BastEt 阅读(5179) 评论(0)
Shared access with TBB read/write locks
By Wooyoung Kim (Intel) (5 posts) on April 2, 2009 at 3:05 pm

Lately a sequence of interesting things happened to me. It started with finding an aptly titled paper "TLRW: Return of the Read-Write Lock" by Dave Dice and Nir Shavit. A couple of weeks later, I got an email asking a question about how to use TBB read/write locks (i.e., spin_rw_mutex). A week or so later, my officemate hit a road block while preparing for a release, which appeared to be a typical reader-writer race problem. (It turned out to be a false alarm, though.) Then, the following Monday I received a question about difference between TBB spin_rw_mutex and POSIX read/write lock (i.e., pthread_rwlock). All of the things happened within a month timeframe as if they were all arranged in advance.

These events made me wonder what interesting things have happened to read/write locks in the world since the last time I worked on spin_rw_mutex. So, I did some googling. The following is a list of things I found most informative.

1. On Windows, read-write locks (*SRWLock*) are available in Vista and onward (http://msdn.microsoft.com/en-us/library/aa904937(VS.85).aspx). TryAcquireSRWLockShared/TryAcquireSRWLockExclusive variants are available in Windows 7/Windows Server 2008 R2.

2. A futex-based read-write lock (furwock) was mentioned in "Fuss, Futexes and Furwocks: Fast Userlevel Locking in Linux" (http://www.kernel.org/doc/ols/2002/ols2002-pages-479-495.pdf). Old but still useful, I think. A link to an example implementation is found at the bottom at http://everything2.com/title/futex.

3. The Linux Kernel spinlock documentation mentions reader-writer locks (http://www.mjmwired.net/kernel/Documentation/spinlocks.txt).

4. A LKML message thread about 64-bit futexes (http://lkml.org/lkml/2008/5/30/458). This is something new to me. Linux Kernel bigwigs including Linus Torvald, Ulrich Drepper, Ingo Molnar, etc., were debating whether extending futex variables to 64-bit is necessary or 32-bit futex variables are sufficient. What does it to do with read-write locks? Ulrich Drepper believed it was needed for a faster read-write lock implementation (http://udrepper.livejournal.com/13123.html). He is currently the foremost contributor to the GNU C library, and the thread is almost a year old, so I expect some form of the new read-write lock implementation will be available in glibc in near future if it has not made a way into the latest release already.
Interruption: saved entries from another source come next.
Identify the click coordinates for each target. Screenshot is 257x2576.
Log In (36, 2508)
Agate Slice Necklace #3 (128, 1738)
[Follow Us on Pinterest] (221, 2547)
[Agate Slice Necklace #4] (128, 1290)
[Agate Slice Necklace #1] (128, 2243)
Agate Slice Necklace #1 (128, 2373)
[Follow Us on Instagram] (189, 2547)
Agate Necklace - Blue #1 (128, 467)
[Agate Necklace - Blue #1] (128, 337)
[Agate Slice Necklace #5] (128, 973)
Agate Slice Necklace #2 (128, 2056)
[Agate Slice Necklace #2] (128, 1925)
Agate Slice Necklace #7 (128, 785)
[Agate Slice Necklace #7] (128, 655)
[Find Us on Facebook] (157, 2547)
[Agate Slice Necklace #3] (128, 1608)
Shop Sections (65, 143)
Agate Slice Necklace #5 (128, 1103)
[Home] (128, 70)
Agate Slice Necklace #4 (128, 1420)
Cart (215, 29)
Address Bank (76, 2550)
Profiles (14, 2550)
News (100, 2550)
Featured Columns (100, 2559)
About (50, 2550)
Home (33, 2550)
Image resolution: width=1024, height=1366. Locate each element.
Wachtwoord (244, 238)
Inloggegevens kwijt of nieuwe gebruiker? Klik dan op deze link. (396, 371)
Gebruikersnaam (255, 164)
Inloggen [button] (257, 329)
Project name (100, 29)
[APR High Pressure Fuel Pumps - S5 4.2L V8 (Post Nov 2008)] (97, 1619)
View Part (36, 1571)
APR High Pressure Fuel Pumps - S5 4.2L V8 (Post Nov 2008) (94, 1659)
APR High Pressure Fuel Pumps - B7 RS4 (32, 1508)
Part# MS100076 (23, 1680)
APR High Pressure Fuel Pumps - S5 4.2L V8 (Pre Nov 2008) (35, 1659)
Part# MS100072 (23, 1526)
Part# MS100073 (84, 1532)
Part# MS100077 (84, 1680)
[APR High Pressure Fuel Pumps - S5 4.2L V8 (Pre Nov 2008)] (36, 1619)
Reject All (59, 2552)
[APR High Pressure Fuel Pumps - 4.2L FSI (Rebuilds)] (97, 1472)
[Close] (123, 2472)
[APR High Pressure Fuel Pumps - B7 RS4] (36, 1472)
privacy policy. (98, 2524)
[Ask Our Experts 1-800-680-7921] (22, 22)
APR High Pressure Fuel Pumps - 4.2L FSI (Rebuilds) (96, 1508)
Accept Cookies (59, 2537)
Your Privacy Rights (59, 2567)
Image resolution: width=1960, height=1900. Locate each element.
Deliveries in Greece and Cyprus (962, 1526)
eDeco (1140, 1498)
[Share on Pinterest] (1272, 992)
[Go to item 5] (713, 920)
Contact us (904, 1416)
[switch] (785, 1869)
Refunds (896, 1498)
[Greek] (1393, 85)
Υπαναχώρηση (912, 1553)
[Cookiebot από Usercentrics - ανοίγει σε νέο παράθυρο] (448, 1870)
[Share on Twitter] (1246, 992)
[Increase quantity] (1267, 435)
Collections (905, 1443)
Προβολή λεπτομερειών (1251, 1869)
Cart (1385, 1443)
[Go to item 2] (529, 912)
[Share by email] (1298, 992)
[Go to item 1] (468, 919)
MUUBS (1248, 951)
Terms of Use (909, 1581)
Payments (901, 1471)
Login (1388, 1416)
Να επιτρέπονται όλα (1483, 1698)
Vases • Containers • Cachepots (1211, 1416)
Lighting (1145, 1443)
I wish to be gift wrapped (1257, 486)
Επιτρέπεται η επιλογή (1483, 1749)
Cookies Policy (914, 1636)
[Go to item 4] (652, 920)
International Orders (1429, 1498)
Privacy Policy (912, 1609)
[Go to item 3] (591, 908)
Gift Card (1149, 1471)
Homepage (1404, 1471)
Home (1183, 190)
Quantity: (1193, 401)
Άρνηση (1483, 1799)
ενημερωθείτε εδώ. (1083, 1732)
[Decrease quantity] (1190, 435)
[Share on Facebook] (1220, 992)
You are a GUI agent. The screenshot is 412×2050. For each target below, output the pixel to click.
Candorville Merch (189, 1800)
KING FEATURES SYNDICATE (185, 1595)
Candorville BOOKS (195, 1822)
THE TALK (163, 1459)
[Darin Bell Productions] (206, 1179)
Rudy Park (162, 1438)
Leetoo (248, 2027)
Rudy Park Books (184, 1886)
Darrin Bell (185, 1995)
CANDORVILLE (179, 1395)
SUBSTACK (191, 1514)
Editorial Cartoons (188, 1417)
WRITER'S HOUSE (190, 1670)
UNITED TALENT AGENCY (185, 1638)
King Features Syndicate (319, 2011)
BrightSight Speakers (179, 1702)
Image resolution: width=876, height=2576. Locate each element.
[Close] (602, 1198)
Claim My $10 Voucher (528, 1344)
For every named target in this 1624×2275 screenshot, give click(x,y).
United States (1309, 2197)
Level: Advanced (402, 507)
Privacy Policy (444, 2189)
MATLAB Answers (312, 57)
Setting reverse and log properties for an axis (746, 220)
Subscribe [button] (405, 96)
5. Boost.Thread, a publicly available C++ thread library, provides a multiple-reader/single-writer mutex named shared_mutex since its 1.35 release (1.38.0 is the latest as of 3/27/2009). http://www.boost.org/doc/libs/1_35_0/doc/html/thread/synchronization.html#thread.synchronization.mutex_types.shared_mutex.

6. The new C++0x Standard being finalized does not include a read/write mutex in its thread support library. http://www.open-std.org/jtc1/sc22/wg21/docs/papers/2008/n2798.pdf.

TBB spin_rw_mutex, POSIX pthread_rwlock, and boost::shared_mutex

Considering that many platforms implement the POSIX Threads, pthread_rwlock seems most representative to date. Like TBB, Boost.Thread is in C++. So, what similarities and differences do these read/write locks have?

1. spin_rw_mutex is strictly in user-land and employs spin-wait for blocking. boost::shared_mutex is also in user-land, but its slow-path may require a trip to the kernel. Being in user-land, spin_rw_mutex and shared_mutex can protect only accesses to data within a process. In contrast, pthread_rwlock is across user-land and kernel. Its specification requires a blocking thread release processing resources (See the Single UNIX Specification v2. System Interfaces. 2.9.6 Thread Read-Write Locks. http://www.opengroup.org/onlinepubs/009695399/). As a result, its slow path contains a trip to the kernel. When a writer holds a lock and a reader arrives, the reader would block and go to sleep. Moreover, pthread_rwlock may be initialized to protect accesses to data shared by multiple processes (cf. pthread_rwlockattr_setpshare). More capabilities, more bookkeeping, and more cost.

2. TBB spin_rw_mutex is almost fair. More specifically, TBB spin_rw_mutex favors writers slightly more than readers. It makes sense because TBB spin_rw_mutex assumes many readers/frequent reads and few writers/occasional writes. In theory, readers may starve though the implementation makes sure reader starvation is unlikely (see below for how TBB deals with it). TBB offers a fair sibling of spin_rw_mutex as queuing_rw_mutex.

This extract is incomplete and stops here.